The scale of the effect would depend on the weight given to GDP,
and the other variables included in the calculation.
The current proposal by the G24 (Buira, 2005)
would base quotas 90% on PPP GDP, and 10% on volatility. This
would reduce the votes of the developed countries as a whole slightly
below an absolute majority, to 47.3%; but the US veto would remain
(the US vote increasing to 18.7%). Among developing countries,
the largest gains would accrue to India and China. The total vote
of Sub-Saharan Africa would increase from 3.72% to 6.67%, but
would increase considerably more if greater weight were given
to volatility. This would also shift the overall balance between
developed and developing countries further in the direction of
the latter. Even if 40% of the weight were attributed to volatility,
however, the voting share of the developed countries would remain
above 34%, more than double their 15% share of world population
(ODI, 2006).
(d) Conclusion
In terms of increasing the voting power of developing
countries in the IMF, the strongest effect could be gained through
a combination of restoring basic votes to at least their original
level of 11.3%, and changing the quota formula to one based exclusively
on GDP at purchasing power parity and volatility, giving the greatest
weight possible to the latter. However, even this would skew decision-making
strongly in favour of developed countries relative to their share
either of Fund membership, or of population.
In practice, however, this is not on, and will
not get onto, the official agenda. The current voting weights
give the US a de facto veto over quota review decisions,
and the developed countries an overall majority of the votes.
This enables them to block any decision which would weaken their
power within the institution; and thus, together with the considerable
discretion available to the Board in the allocation of quotas,
to set quotas on an essentially political rather than a technical
basis. The developing countries, by contrast, have much less power
(and in the case of Sub-Saharan and low-income countries no
power) even to block such decisions if they are against their
interests. Thus the problems of the existing system constitute
an insuperable obstacle to the changes necessary to rectify the
problems.
(It is worth noting, in this context, that the
resolution on quotas and "voice" adopted at the 2006
Annual Meetings was adopted despite receiving the support of Governors
accounting for only 90.6% of the total vote. It is noteworthy
that the resolution could have been opposed by every Sub-Saharan
African country and every low-income country, and still
received more support than this. In fact, it appears that only
23 countries opposed the measurebut the lack of transparency
in IMF decision-making processes means that it is impossible to
ascertain which countries these were.)
There are, however, more fundamental questions
which are not even being asked in official circles. Specifically:
why is a system of economically weighted
voting established during the colonial era for a "club"

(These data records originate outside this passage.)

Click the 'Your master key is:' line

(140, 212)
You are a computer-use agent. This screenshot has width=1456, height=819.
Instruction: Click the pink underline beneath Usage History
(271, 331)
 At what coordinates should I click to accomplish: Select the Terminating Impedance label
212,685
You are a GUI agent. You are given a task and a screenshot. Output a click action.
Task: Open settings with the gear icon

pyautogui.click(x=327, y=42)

of relatively prosperous countries considered appropriate in the
21st century, in an institution which has become an institution
of global governance with almost universal membership? and
how can a governance system be justified
in which decisions which affect poorer countries profoundly, but
have a minimal effect on richer countries, taken almost exclusively
by the latter?
We consider that the only tenable solution to
these challenges is to replace the existing system of economically
weighted voting in the IMF (and the World Bank) with a system
which conforms to the basic standards of democracy which are taken
for granted at the country level. This implies a system of voting
at some point on the spectrum between one-person-one vote, and
one-country-one-vote. It also means a large number of further
measures, in particular to democratise the selection of the heads
of the IMF and World Bank, to ensure appropriate accountability
within both institutions, and to establish basic principles of
transparency in their decision-making bodies.

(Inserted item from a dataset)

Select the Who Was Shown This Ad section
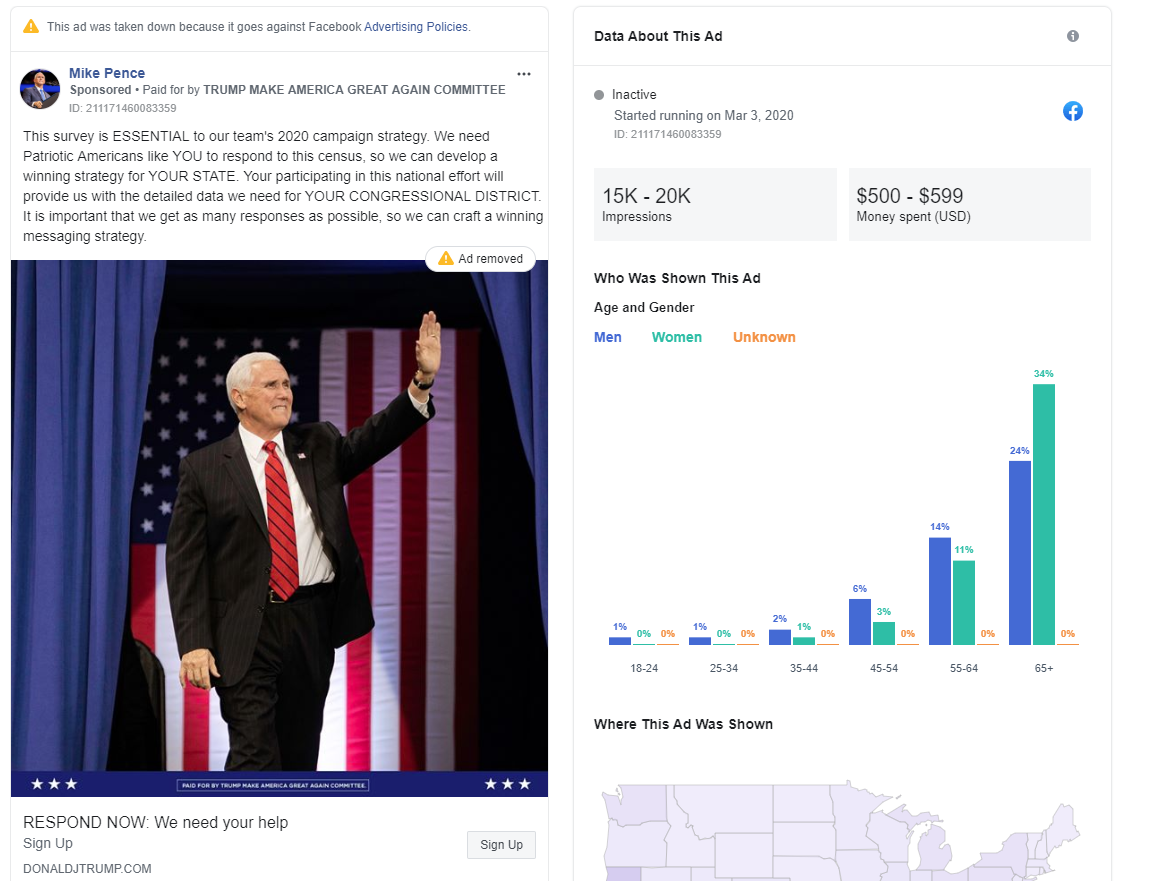The image size is (1170, 881). (677, 278)
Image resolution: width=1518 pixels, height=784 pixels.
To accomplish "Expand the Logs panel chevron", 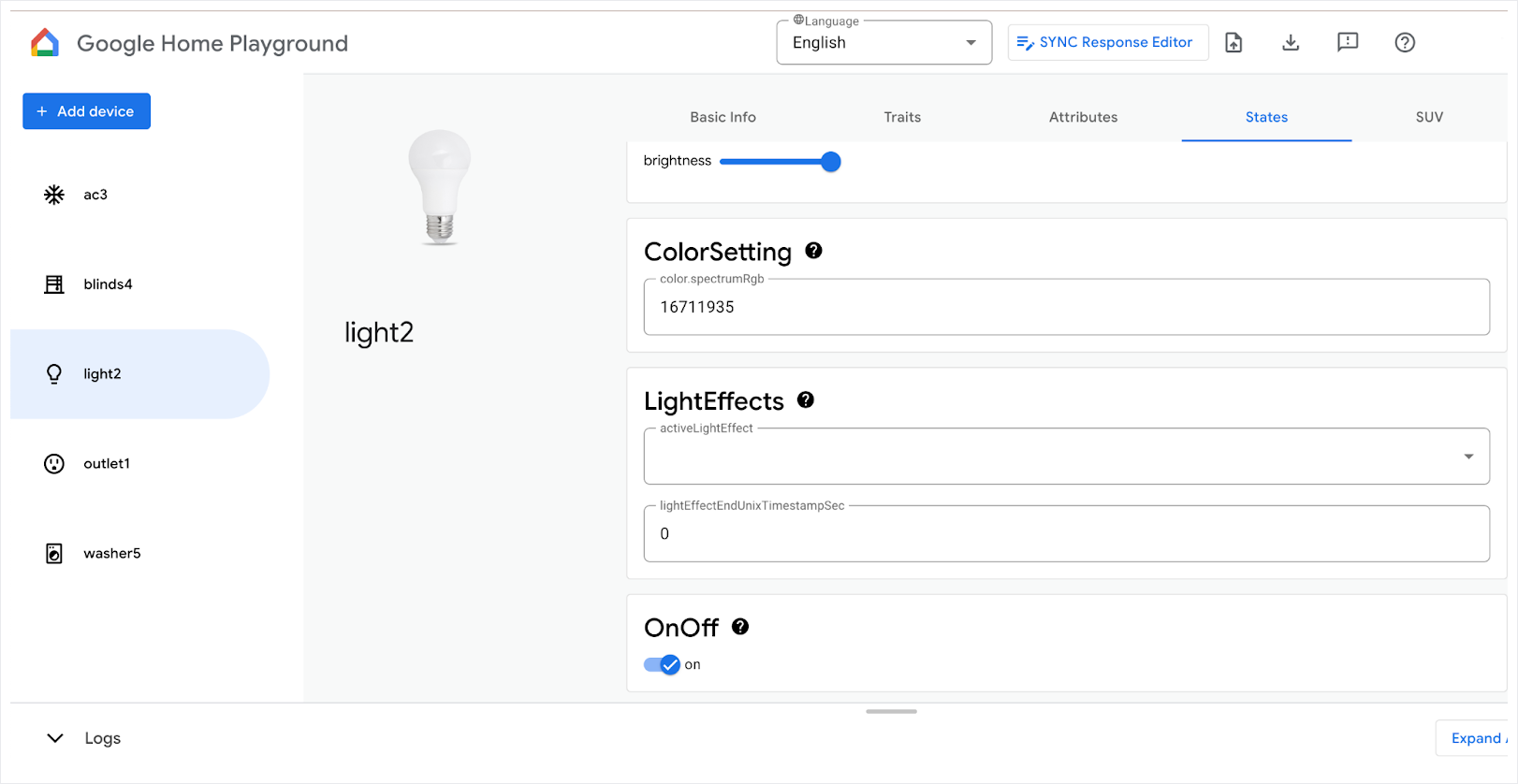I will tap(55, 738).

As with the changes proposed above to the roles
of the IMF and World Bank, however, the insuperable inertia of
the existing decision-making systems, and their effective exclusion
of the large majority of the world's population, means that such
decisions can only take place outside the existing structures
of the IMF, in an inclusive global forum which applies appropriate
standards of democracy, accountability and transparency.
5. ILLEGITIMATE
AND ODIOUS
DEBT
While there is a considerable literature around
the legal doctrine of odious debt,[102]
there are currently no mechanisms in place to deal with such debts
systematically. Nonetheless, the issue is rising up the global
agendaand the recent announcement by the Norwegian government
that it would unilaterally cancel the odious debts of five developing
countries is an important and valuable further step.
Previously, the concept of odious debt had been
applied only selectively, when it suited the interests of one
or more of the major developed countries. This generally occurred
either when a government had taken over the control of a territory,
and sought to avoid or limit its responsibility for the debts
of the previous authorities of that territory; or as a one-off
multilateral deal for a particular country, at the instigation
of a major developed country, for geopolitical reasons.[103]
The absence of any general mechanism for the
cancellation of odious debts means that many new democratic governments
have inherited considerable debts from undemocratic and unrepresentative
predecessors in recent decades. These debts were incurred without
the consent of, and often without any significant benefit to,
the people of the countries concerned, and in some cases paid
for the repression of those striving for democracy.
Our starting point is that odious regimes do
not have the right to incur debts on behalf of their populations,
or to impose the costs of servicing them on subsequent legitimate
and representative governments. Legitimate governments should
therefore not be any worse off financially than if odious debts
had not occurred; and the financial cost of restoring their financial
position should be borne in full by those creditors which lent
to previous odious regimes, thereby enabling them to remain in
office.
There is an important distinction between cancelling
debts originally incurred by odious regimes and restoring the
financial position of subsequent legitimate governments. Over
time, as odious debts are serviced, the amount of debt outstanding
under loans contracted with a past odious regime is reduced. However,
in order to make interest payments and repayments of capital on
these debts, their successors incur new debts, or divert scarce
resources from alternative uses. In consequence, odious debts
are effectively "laundered": while the amount of debt
which might be considered eligible for cancellation as odious
under a conventional approach is reduced, the financial burden
on legitimate governments arising from such debts continues to
increase. The cumulative effect of these costs can be very considerableoften
much larger than the original debtsbut they are generally
overlooked in discussions of odious debt.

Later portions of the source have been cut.